I live and work in Sydney where I spend most of my days working with .Net developing all sorts of applications such as ASP.Net applications, Windows forms, MSMQ, Web Services, Enterprise services, windows services etc.

These days I don't have much time at home as we are very busy at work. We have spend the last few days getting our applications ready for deployment and because we now have to support multiple versions of our solutions we had to make quite a few changes to our code base as well as our MSI for deployment.
Our applications run in a standard web farm and we have a separate MSMQ Server with a couple of windows services running to support async. operations. To support parallel versions running on the same servers we are now creating a new web site for each release and go in via a new port on the server. Also because of a long and 'patchy' history of the development of the solutions most appsettings were located in the machine.config file. we are now moving these out to the different applications, but to minimise our work for our web applications and web services we have created a virtual root folder under which all our apps sit. So for each release we will have a new virtual root with new settings which will then cascade down to all the web apps and web services for each version of our solutions.

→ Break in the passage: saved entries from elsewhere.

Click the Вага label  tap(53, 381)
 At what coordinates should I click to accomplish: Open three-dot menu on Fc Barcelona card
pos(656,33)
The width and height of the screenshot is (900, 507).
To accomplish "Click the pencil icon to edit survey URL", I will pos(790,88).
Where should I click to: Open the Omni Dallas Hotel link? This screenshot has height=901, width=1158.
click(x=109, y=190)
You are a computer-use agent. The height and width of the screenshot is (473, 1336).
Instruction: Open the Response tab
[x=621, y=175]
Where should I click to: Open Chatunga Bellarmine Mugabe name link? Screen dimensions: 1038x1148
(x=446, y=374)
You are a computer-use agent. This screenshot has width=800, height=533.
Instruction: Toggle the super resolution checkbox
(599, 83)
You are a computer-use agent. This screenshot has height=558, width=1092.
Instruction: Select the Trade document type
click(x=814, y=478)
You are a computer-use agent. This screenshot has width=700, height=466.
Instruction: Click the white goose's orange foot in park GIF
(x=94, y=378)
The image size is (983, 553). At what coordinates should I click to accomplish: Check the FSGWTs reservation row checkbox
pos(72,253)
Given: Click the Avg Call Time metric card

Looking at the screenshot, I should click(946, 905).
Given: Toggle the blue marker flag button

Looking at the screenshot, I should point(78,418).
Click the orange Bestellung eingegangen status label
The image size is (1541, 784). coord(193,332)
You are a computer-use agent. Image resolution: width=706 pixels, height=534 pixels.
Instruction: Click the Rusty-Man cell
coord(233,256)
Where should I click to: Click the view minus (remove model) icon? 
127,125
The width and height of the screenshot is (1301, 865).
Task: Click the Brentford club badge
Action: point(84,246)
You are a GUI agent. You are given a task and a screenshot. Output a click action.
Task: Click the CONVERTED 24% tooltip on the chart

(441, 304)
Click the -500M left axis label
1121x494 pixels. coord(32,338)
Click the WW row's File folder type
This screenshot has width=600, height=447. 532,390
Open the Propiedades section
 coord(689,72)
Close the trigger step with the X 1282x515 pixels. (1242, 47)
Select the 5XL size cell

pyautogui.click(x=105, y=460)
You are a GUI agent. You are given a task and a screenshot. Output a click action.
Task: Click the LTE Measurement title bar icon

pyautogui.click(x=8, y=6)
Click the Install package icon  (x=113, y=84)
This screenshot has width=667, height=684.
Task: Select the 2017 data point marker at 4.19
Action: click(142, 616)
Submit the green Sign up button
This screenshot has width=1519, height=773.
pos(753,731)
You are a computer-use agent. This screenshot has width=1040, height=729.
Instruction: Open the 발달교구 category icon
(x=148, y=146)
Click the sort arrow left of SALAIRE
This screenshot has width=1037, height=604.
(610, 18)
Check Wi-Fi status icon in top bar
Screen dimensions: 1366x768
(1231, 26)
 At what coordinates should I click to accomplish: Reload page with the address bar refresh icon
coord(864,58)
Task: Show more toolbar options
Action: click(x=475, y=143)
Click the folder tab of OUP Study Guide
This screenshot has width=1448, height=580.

Unfortunately we haven't found any easy way for versioning of our windows services and we have to rename the service names to incorporate the version number in order for us to run multiple versions of the same windows service. Oh well. It's all getting there and we should be ready tomorrow with the last changes and the users can start testing.

I recently downloaded the new Vs.net 2005 Beta 2 that I now spend my nights trying out. Such as shame that Indigo and Avalon doesn't work with Beta 2 yet...can't be bothered going back to the CTP version of vs.net 2005. I had a few problems with that version as the items in the toolbox wouldn't show up till I removed a folder under my user in documents and settings.